Las clarisas de Belorado piden una prórroga para retrasar su proceso de excomunión

La Rebelión de las Clarisas de Belorado: Las Monjas Solicitan Prórroga para Comparecer ante el Tribunal Eclesiástico de Burgos

Las tres clarisas cismáticas de Belorado, que lideran una rebelión contra la Iglesia Católica, han solicitado una prórroga al arzobispado para comparecer ante el Tribunal Eclesiástico de Burgos. La solicitud se presenta como un posible primer paso hacia la reconciliación con la Iglesia, aunque también podría ser una maniobra dilatoria.

Las religiosas habían anunciado su ruptura con el Papa el 13 de mayo pasado, una acción que las pone en riesgo de excomunión.
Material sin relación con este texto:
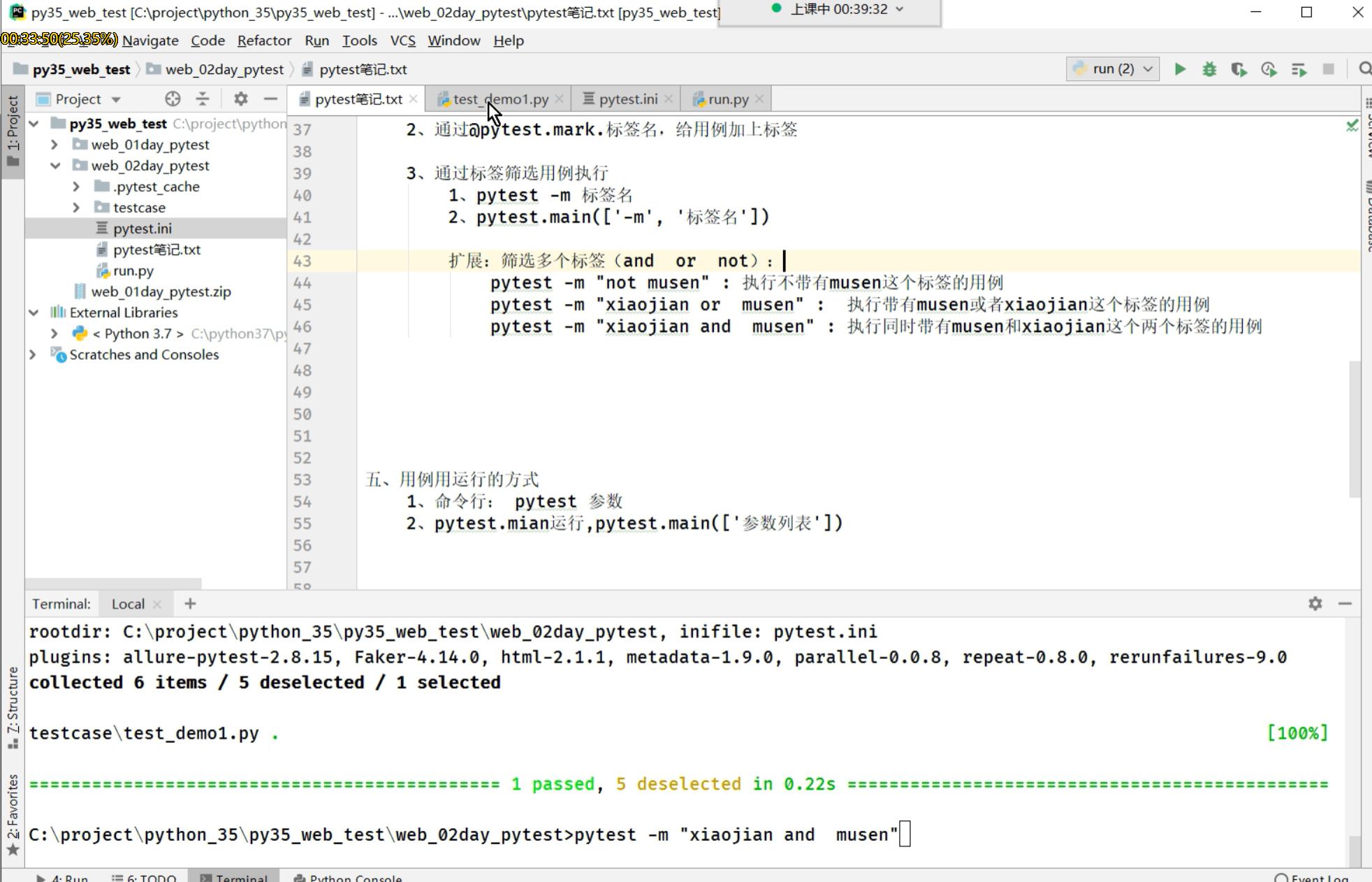This screenshot has width=1372, height=882.
Task: Expand the testcase folder
Action: [76, 208]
Sorprendentemente, la solicitud de prórroga es la primera vez que las monjas reconocen explícitamente la autoridad de la Iglesia Católica en este proceso.
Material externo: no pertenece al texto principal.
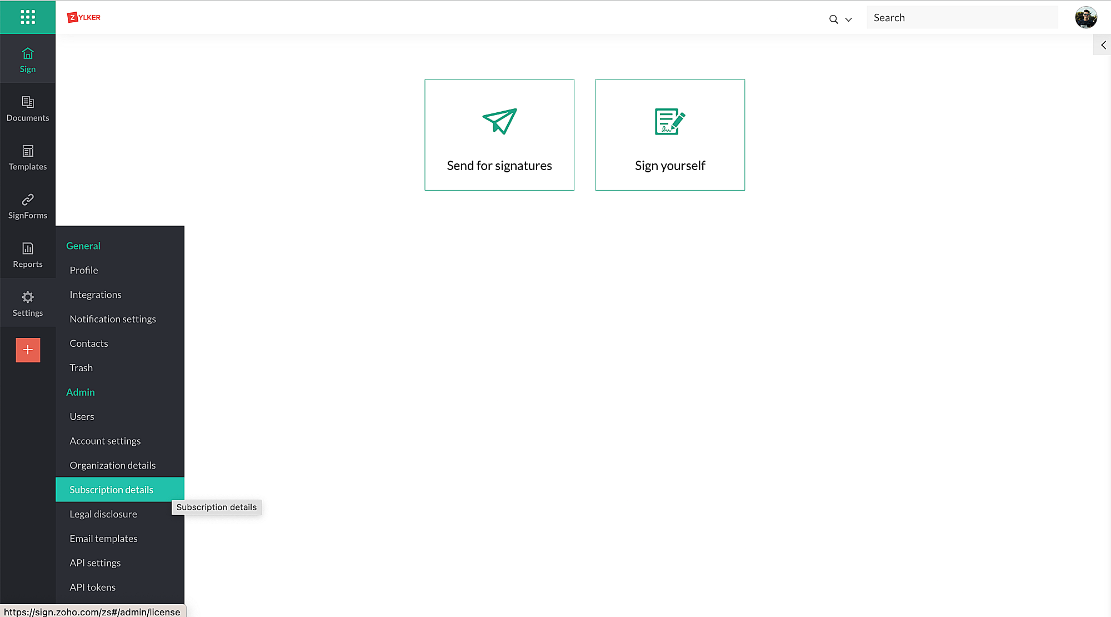Viewport: 1111px width, 617px height.
Task: Open the Templates sidebar icon
Action: click(x=28, y=151)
Las tres monjas, la exbadesa sor Isabel de la Trinidad, sor Sión, y sor Paz, han sido las más activas en los medios de comunicación y las redes sociales en la difusión de su postura contra Roma. Juntamente con el cura José Ceacero, se desplazaron hasta Logroño para presentar una denuncia por “abuso de poder y usurpación” contra el comisario pontificio, Mario Iceta, que luego ratificaron en los juzgados de Burgos.

El Plazo y la Prórroga

Las monjas tenían un plazo de diez días naturales para comparecer ante el Tribunal Eclesiástico de Burgos, a partir de la notificación realizada el pasado 6 de junio. Sin embargo, a través de un correo electrónico enviado el viernes, las religiosas solicitaron una prórroga. El sábado, el arzobispado extendió el plazo hasta el viernes 21 de junio.
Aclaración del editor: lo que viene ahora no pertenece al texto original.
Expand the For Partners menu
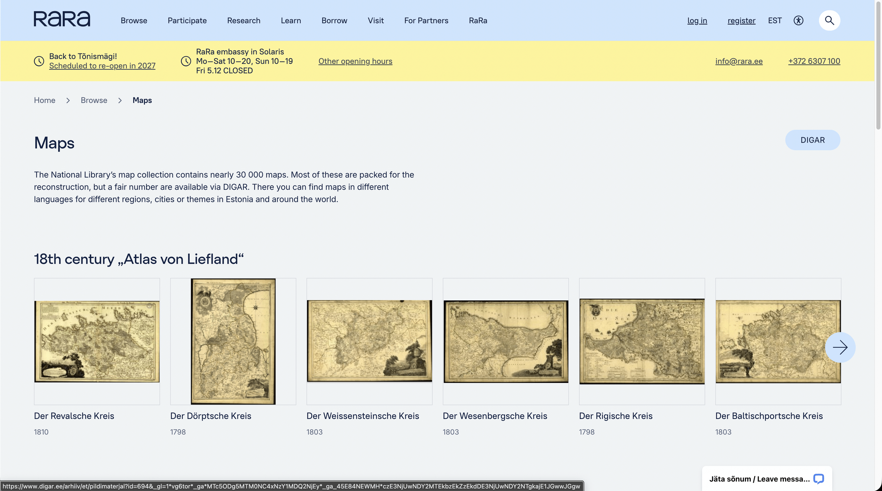882x491 pixels. click(x=426, y=21)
Las prórrogas se concedieron conjuntamente a las tres monjas. Sin embargo, el arzobispado insistió en que las comparecencias individuales son lo que realmente importa. «En función de lo que diga cada una de ellas a título individual, y una vez cumplido el plazo, se evaluará y se procederá en consecuencia», indicaron desde el arzobispado.

Las monjas ya habrían incurrido en excomunión ‘latae sententiae’ – inmediata, sin necesidad de juicio-, según sus propias declaraciones públicas. El procedimiento del arzobispado es simplemente una oportunidad para que se retracten de su postura y vuelvan a la comunión con la Iglesia Católica.

Si las monjas persisten en su actitud cismática, el arzobispado firmaría un decreto de excomunión, un proceso muy similar al que siguió la diócesis de Bilbao con el obispo Pablo Rojas, bajo cuya jurisdicción se encuentran ahora las monjas.

En el caso de que se consumara la excomunión, las monjas serían expulsadas de la vida consagrada, de acuerdo con el canon 1364, 1 del Código de Derecho Canónico. Esto las obligaría a abandonar el convento en el que ahora viven. Si se negaran a hacerlo, el comisario pontificio podría iniciar un procedimiento de desahucio.

Las monjas no han mostrado signos de conciliación en su cuenta de Instagram, el único medio que han elegido para comunicarse. En una historia reciente, mostraron una fotografía del momento de la consagración en la misa presidida en la capilla del monasterio por el obispo excomulgado, Pablo Rojas, asistido por el cura coctelero, José Ceacero.

En un mensaje publicado, las monjas citaron a san Antonio de Padua, sugiriendo que la verdad puede engendrar odio y provocar escándalo. Este mensaje parece ser un intento de justificar las críticas que están recibiendo por sus acciones, que incluyen afirmaciones falsas acerca de una supuesta prohibición del Vaticano para vender un convento, el de Derio, que nunca intentaron vender. En realidad, habían hipotecado el convento en 2023 para obtener 720.000 euros, cuyo destino actual es desconocido.